PROBLEM REQUIREMENTS: Reproduce the following items verbatim, keeping every line as it stands.

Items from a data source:
* * * * * * *

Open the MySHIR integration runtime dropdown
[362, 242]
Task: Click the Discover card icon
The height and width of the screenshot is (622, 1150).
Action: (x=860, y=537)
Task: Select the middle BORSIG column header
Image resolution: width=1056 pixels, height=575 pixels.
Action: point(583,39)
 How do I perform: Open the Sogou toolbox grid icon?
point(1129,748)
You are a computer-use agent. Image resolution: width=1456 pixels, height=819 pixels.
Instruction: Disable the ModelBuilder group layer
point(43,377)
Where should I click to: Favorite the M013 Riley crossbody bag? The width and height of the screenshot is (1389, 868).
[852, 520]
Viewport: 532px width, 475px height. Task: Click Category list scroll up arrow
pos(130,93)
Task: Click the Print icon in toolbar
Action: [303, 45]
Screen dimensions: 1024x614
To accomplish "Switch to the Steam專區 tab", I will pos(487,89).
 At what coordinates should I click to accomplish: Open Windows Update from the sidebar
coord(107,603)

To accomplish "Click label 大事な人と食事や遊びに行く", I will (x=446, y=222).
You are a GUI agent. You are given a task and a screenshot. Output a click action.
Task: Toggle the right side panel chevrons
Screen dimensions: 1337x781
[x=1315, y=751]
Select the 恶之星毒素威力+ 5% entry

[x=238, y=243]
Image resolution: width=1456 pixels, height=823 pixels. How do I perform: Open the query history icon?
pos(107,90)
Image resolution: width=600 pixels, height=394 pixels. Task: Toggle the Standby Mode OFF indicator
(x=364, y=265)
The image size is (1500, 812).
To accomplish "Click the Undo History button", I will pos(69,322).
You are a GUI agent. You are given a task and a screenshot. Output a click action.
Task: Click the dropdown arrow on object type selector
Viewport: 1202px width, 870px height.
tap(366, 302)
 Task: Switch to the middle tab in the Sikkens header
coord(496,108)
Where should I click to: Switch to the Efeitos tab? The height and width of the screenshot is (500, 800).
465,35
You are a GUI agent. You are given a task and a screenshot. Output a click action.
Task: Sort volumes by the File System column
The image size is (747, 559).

* * * * * * *

RESPONSE TO THIS TASK:
Open the MySHIR integration runtime dropdown
[362, 242]
Task: Click the Discover card icon
The height and width of the screenshot is (622, 1150).
Action: (x=860, y=537)
Task: Select the middle BORSIG column header
Image resolution: width=1056 pixels, height=575 pixels.
Action: point(583,39)
 How do I perform: Open the Sogou toolbox grid icon?
point(1129,748)
You are a computer-use agent. Image resolution: width=1456 pixels, height=819 pixels.
Instruction: Disable the ModelBuilder group layer
point(43,377)
Where should I click to: Favorite the M013 Riley crossbody bag? The width and height of the screenshot is (1389, 868).
[852, 520]
Viewport: 532px width, 475px height. Task: Click Category list scroll up arrow
pos(130,93)
Task: Click the Print icon in toolbar
Action: [303, 45]
Screen dimensions: 1024x614
To accomplish "Switch to the Steam專區 tab", I will pos(487,89).
 At what coordinates should I click to accomplish: Open Windows Update from the sidebar
coord(107,603)

To accomplish "Click label 大事な人と食事や遊びに行く", I will (x=446, y=222).
You are a GUI agent. You are given a task and a screenshot. Output a click action.
Task: Toggle the right side panel chevrons
Screen dimensions: 1337x781
[x=1315, y=751]
Select the 恶之星毒素威力+ 5% entry

[x=238, y=243]
Image resolution: width=1456 pixels, height=823 pixels. How do I perform: Open the query history icon?
pos(107,90)
Image resolution: width=600 pixels, height=394 pixels. Task: Toggle the Standby Mode OFF indicator
(x=364, y=265)
The image size is (1500, 812).
To accomplish "Click the Undo History button", I will pos(69,322).
You are a GUI agent. You are given a task and a screenshot. Output a click action.
Task: Click the dropdown arrow on object type selector
Viewport: 1202px width, 870px height.
tap(366, 302)
 Task: Switch to the middle tab in the Sikkens header
coord(496,108)
Where should I click to: Switch to the Efeitos tab? The height and width of the screenshot is (500, 800).
465,35
You are a GUI agent. You are given a task and a screenshot. Output a click action.
Task: Sort volumes by the File System column
The image size is (747, 559).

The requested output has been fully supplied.